Namely, if $\mathbf{v}_{1},\mathbf{v}_{2},\ldots,\mathbf{v}_{n}$ is an orthonormal basis, any vector $\mathbf{v}$ can be represented as

(5.2.2)

$$\mathbf{v}=\sum_{k=1}^{n}(\mathbf{v},\mathbf{v}_{k})\mathbf{v}_{k}.$$

This formula is sometimes called (a baby version of) the abstract orthogonal Fourier decomposition. The classical (non-abstract) Fourier decomposition deals with a concrete orthonormal system (sines and cosines or complex exponentials). We call this formula a baby version because the real Fourier decomposition deals with infinite orthonormal systems.

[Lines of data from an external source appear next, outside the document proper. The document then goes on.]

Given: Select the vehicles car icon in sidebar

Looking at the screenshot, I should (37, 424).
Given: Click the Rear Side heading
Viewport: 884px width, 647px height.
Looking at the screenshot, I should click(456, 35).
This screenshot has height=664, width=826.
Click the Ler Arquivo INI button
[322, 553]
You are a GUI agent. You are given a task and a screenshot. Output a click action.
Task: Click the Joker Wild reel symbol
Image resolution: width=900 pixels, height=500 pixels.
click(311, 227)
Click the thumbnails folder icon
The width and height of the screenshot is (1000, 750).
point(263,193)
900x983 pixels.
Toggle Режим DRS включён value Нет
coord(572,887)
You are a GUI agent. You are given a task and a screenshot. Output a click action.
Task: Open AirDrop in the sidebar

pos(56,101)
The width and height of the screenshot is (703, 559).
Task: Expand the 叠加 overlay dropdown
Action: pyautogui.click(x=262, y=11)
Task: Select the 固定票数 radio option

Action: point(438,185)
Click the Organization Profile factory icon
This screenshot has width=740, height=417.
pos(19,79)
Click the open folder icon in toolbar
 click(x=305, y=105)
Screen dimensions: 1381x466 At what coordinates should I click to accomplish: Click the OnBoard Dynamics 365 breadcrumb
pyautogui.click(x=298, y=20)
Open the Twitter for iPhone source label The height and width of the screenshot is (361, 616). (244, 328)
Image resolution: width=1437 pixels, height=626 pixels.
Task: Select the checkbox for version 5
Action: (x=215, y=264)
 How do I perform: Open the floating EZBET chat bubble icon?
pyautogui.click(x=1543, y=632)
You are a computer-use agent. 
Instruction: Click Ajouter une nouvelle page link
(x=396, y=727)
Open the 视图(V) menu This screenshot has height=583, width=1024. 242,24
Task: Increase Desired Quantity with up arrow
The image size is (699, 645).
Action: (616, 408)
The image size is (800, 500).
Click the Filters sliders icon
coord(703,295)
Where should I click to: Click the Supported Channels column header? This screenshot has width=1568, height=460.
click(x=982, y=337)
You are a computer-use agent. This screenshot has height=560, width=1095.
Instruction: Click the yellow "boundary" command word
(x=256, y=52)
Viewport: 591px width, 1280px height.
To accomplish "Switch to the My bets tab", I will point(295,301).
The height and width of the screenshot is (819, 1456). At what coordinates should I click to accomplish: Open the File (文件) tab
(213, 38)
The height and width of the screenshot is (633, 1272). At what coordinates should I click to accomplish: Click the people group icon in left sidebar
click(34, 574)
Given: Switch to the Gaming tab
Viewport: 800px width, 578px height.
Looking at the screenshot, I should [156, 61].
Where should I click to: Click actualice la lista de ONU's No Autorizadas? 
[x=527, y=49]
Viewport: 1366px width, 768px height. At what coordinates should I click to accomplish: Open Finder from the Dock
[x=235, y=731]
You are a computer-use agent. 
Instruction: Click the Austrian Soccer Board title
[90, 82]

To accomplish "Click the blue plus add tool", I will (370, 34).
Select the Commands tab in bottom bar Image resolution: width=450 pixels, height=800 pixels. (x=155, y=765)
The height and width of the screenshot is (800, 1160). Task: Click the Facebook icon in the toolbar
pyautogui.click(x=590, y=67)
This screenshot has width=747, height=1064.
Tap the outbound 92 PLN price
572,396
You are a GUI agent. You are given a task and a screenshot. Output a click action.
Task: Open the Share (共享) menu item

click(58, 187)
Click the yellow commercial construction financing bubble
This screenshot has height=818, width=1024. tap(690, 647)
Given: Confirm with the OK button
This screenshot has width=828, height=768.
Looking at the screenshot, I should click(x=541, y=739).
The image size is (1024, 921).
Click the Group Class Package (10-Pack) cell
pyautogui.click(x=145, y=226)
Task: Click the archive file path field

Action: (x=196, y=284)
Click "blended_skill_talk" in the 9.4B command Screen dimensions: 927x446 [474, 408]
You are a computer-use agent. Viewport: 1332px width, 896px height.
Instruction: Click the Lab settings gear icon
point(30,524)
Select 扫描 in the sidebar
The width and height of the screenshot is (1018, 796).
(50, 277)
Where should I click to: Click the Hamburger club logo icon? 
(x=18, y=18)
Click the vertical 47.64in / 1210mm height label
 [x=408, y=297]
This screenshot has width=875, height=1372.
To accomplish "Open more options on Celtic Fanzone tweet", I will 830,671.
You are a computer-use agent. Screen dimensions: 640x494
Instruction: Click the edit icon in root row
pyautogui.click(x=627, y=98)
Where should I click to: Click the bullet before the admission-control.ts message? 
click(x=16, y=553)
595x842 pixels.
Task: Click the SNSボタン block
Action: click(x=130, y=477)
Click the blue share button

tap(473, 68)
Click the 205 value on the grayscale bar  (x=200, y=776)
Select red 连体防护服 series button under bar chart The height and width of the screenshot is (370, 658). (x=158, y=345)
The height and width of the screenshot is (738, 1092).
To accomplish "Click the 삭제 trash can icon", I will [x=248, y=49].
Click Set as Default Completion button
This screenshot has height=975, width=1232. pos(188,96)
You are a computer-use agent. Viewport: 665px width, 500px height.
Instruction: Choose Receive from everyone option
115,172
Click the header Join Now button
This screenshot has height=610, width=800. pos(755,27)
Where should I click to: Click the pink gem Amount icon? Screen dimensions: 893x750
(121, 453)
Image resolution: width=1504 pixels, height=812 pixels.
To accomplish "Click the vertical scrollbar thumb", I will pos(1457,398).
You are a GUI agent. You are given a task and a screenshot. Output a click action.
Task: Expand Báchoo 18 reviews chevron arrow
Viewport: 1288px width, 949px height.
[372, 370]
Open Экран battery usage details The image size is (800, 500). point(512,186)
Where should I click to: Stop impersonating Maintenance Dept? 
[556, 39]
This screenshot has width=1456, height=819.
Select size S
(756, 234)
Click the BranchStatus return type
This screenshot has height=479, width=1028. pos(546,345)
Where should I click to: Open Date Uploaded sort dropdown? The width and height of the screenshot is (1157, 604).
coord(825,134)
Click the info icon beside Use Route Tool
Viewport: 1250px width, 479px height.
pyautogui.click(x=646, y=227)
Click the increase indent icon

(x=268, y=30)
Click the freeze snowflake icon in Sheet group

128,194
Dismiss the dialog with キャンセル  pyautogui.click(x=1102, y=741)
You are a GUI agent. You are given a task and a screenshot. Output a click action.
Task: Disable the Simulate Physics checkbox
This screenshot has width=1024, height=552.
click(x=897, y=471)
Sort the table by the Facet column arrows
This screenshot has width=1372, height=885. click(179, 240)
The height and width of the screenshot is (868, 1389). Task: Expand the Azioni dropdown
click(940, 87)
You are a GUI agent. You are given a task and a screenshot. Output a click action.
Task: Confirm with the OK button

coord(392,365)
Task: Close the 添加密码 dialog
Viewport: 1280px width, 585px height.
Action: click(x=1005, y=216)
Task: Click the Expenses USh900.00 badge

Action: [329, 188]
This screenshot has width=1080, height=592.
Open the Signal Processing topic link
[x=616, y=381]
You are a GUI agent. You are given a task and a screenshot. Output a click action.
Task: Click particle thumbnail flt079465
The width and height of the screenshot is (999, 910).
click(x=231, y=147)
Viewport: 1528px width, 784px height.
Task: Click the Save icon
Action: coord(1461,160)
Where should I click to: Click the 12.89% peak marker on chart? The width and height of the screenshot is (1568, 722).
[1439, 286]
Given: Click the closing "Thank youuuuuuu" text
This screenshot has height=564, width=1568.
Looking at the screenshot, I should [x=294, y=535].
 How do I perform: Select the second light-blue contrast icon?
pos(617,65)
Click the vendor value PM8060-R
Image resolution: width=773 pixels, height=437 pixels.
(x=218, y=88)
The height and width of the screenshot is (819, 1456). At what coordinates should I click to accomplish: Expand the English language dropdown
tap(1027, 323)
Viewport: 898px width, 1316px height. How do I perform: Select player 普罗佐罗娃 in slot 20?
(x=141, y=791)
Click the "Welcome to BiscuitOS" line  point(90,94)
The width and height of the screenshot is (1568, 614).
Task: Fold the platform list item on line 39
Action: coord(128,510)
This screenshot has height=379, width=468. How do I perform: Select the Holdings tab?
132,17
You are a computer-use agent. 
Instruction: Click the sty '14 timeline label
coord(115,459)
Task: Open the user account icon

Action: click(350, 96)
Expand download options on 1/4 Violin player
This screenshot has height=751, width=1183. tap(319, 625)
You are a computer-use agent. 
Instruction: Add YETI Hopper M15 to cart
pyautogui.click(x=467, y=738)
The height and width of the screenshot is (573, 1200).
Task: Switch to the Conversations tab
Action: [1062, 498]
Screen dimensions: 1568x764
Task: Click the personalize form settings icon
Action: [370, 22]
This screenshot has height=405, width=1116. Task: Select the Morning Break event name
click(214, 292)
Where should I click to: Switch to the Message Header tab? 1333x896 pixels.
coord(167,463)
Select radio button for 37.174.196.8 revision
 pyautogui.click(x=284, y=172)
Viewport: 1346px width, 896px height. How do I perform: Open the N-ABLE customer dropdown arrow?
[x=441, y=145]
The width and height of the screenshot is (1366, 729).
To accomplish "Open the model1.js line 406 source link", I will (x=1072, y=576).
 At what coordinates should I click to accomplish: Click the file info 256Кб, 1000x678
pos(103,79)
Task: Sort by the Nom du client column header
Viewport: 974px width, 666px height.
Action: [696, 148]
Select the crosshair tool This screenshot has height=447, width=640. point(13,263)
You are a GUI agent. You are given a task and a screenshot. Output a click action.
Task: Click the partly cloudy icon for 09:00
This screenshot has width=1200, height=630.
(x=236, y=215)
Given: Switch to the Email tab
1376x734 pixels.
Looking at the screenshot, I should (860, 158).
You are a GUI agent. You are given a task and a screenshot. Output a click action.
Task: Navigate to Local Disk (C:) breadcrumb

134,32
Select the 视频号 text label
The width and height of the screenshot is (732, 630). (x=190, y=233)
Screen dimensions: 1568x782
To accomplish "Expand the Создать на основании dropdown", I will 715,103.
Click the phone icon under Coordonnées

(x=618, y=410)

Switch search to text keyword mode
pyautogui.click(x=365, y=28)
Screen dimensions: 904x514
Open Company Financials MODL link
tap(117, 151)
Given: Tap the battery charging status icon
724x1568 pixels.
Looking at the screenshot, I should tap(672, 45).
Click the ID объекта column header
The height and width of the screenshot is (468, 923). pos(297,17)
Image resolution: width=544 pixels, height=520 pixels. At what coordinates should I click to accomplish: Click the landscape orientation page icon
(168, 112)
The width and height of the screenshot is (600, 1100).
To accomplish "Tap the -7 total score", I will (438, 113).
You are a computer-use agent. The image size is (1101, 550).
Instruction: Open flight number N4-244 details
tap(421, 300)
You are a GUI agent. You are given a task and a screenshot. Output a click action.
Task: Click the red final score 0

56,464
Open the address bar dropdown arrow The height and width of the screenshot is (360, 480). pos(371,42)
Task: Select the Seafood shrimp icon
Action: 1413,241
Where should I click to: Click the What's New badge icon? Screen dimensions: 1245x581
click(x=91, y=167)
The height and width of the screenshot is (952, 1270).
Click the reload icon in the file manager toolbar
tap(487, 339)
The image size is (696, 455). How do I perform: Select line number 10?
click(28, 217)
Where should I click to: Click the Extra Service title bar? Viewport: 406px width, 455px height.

This is a very important remark allowing one to translate any statement about the standard inner product space $\mathbb{F}^{n}$ to an inner product space with an orthonormal basis $\mathbf{v}_{1},\mathbf{v}_{2},\ldots,\mathbf{v}_{n}$.

This problem shows that if we have an orthonormal basis, we can use the coordinates in this basis absolutely the same way we use the standard coordinates in $\mathbb{C}^{n}$ (or $\mathbb{R}^{n}$).

The problem below shows that we can define an inner product by declaring a basis to be an orthonormal one.

Suppose we have a linearly independent system $\mathbf{x}_{1},\mathbf{x}_{2},\ldots,\mathbf{x}_{n}$. The Gram-Schmidt method constructs from this system an orthogonal system $\mathbf{v}_{1},\mathbf{v}_{2},\ldots,\mathbf{v}_{n}$ such that

$$\operatorname{span}\{\mathbf{x}_{1},\mathbf{x}_{2},\ldots,\mathbf{x}_{n}\}=\operatorname{span}\{\mathbf{v}_{1},\mathbf{v}_{2},\ldots,\mathbf{v}_{n}\}.$$

Moreover, for all $r\leq n$ we get

$$\operatorname{span}\{\mathbf{x}_{1},\mathbf{x}_{2},\ldots,\mathbf{x}_{r}\}=\operatorname{span}\{\mathbf{v}_{1},\mathbf{v}_{2},\ldots,\mathbf{v}_{r}\}$$

Now let us describe the algorithm.

Step 1. Put $\mathbf{v}_{1}:=\mathbf{x}_{1}$. Denote by $E_{1}:=\operatorname{span}\{\mathbf{x}_{1}\}=\operatorname{span}\{\mathbf{v}_{1}\}$.

Step 2. Define $\mathbf{v}_{2}$ by

$$\mathbf{v}_{2}=\mathbf{x}_{2}-P_{E_{1}}\mathbf{x}_{2}=\mathbf{x}_{2}-\frac{(\mathbf{x}_{2},\mathbf{v}_{1})}{\|\mathbf{v}_{1}\|^{2}}\mathbf{v}_{1}.$$

Define $E_{2}=\operatorname{span}\{\mathbf{v}_{1},\mathbf{v}_{2}\}$. Note that $\operatorname{span}\{\mathbf{x}_{1},\mathbf{x}_{2}\}=E_{2}$.